Different Section Wires (Touch and Go, 1998) further refined the idea, with Cacciola's husky vocals taking a stronger psychodramatic role in a generally darker atmosphere, and a tribal-jazzy rhythm section that indulges in time changes worthy of prog-rock but coupled with shrieking guitar that makes Sonic Youth sound mainstream and topped with wild dynamics: in each song, the center of mass is continuously shifting, an effect that provides for unreleased tension, like a hardcore rigmarole that gets stretched and diluted but actually increases its detonating power.

Giovanna Cacciola and Agostino Tilotta then joined the band Bellini, that debuted with Snowing Sun.

After an eight-year hiatus, Uzeda reformed and recorded Stella (Touch and Go, 2006), another surgical essay in shrill dissonance.

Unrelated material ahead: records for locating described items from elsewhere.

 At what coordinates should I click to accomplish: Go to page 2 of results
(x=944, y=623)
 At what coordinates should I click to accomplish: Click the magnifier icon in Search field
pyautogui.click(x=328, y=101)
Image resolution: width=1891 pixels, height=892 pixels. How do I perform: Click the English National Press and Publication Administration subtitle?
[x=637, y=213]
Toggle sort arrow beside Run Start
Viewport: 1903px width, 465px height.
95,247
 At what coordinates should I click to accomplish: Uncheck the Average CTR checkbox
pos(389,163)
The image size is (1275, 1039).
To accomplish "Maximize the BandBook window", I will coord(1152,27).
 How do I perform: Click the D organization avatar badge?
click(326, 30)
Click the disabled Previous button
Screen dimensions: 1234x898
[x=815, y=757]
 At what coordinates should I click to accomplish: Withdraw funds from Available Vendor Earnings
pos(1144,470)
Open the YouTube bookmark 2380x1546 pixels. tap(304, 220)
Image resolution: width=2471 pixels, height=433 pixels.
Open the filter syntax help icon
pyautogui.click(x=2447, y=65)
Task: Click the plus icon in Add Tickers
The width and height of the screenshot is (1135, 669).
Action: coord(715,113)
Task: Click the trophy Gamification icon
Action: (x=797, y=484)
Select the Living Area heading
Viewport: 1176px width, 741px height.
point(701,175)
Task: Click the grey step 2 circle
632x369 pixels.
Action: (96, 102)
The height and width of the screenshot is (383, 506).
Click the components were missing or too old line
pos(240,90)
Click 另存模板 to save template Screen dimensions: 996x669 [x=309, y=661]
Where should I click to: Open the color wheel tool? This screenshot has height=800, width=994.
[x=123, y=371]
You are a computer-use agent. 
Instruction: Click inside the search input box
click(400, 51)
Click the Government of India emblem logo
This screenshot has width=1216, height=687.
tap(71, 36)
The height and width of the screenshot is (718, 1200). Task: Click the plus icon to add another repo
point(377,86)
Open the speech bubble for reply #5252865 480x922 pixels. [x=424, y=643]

Wailing opens the proceedings with cluster bombs of out-of-tune guitar wed to jazzy drumming and a general atmosphere of dementia that grows louder and louder while vocals mutate from childish wailing to desperate screams. Typical of the elastic bass-drums interchange is What I Meant When I Called Your Name, Cacciola's best impersonation of Lydia Lunch and Dagmar Krause. The hallucinated pseudo-blues dynamics of This Heat is as musical as the band gets, in a manner that would make Captain Beefheart proud. The ideal vehicle for Cacciola's delirious vocal excursions is probably something like Time Below Zero, a sparse landscape that turns menacing, intense and eventually explosive. Best guitar workouts are, instead, Gold, a concentrate of psychological tension via noisy indulgence, and Steam, Rain & Other Stuff, a propulsive, cascading layer of distortion on a feeble stream of consciousness. Best balance of dirty guitar acrobatics and senseless vocal gymnastics is perhaps Camillo, the closest thing to a "catchy" song on this album.
Despite the cacophonous premises, there is a sort of classical mastery in the way the band pens perfectly impossible harmonies. The limit of this music is the song format: it sounds contradictory that one detonates the song format only to replace it with a format of the same duration and the same scope.

Bellini released Small Stones (Temporary Residence, 2005), The Precious Prize Of Gravity (Temporary Residence, 2009) and Before the Day has Gone (2018), both produced by Steve Albini.

After a long hiatus, Bellini returned with Before The Day Has Gone (Temporary, 2018).